In 2014, Frisk became CEO of the footwear company and retailer Aldo Group. Frisk restructured the company, including streamlining its North American operations while expanding overseas, reassessing styles and brands, increasing sales to other chains, establishing new systems and products, increasing research on customers, digitizing the company, and implementing Salesforce.com products to understand and communicate with customers. Frisk's role was also to prepare the company for the founder's son, David Bensadoun, to take over. Frisk left at the end of March 2017 to make way for Bensadoun as CEO.

=== Under Armour ===
In 2017, Under Armour CEO Kevin Plank asked him to become president and chief operating officer; in doing so Plank relinquished his own status as president and also re-filled the COO position, which had not existed since 2015. Frisk assumed the offices effective 2017, with responsibility for go-to-market strategy and execution of its long-term growth plan. The company reorganized so that the heads of revenue, product, marketing, supply chain, and strategy reported to Frisk, who in turn reported to Plank.

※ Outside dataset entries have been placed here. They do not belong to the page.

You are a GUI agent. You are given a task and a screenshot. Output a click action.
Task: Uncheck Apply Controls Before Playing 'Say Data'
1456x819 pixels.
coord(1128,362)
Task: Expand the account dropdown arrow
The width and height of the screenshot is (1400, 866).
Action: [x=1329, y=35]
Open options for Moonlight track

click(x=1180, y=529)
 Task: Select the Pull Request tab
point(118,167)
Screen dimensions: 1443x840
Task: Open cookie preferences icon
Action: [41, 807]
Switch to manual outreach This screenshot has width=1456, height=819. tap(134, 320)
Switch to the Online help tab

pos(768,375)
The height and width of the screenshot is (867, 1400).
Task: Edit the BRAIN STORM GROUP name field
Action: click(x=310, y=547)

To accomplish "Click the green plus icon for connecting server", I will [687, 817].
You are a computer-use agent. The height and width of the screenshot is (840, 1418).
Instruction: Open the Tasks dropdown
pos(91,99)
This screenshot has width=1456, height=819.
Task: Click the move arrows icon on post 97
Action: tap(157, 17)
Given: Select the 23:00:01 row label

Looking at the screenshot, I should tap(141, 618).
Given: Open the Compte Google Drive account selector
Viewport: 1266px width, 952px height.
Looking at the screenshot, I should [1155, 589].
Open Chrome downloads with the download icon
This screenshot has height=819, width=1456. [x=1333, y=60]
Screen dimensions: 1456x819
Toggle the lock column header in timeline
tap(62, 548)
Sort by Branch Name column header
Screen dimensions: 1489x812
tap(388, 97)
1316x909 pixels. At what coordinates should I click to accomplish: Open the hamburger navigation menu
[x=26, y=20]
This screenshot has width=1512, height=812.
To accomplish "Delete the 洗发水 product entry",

Frisk was brought in after Under Armour's two decades of North American growth dipped in 2017, particularly from competition via Nike and Adidas and from changing consumer buying patterns. He launched a multi-year restructuring plan to cut costs, reduce inventory levels, tighten operations, and stabilize business. He began refocusing the company on being a "performance" brand. In 2018, his total compensation at Under Armour was $6,285,000.

In October 2019, Plank announced that Frisk would become Under Armour's CEO in January 2020, while Plank would become executive chairman and brand chief. In addition to being Under Armour's president and CEO, Frisk joined the company's board of directors. He continues to report to Plank.

In May 2022, Under Armour announced that Frisk would be stepping down as CEO at the beginning of June and would stay on as an advisor until September 2022.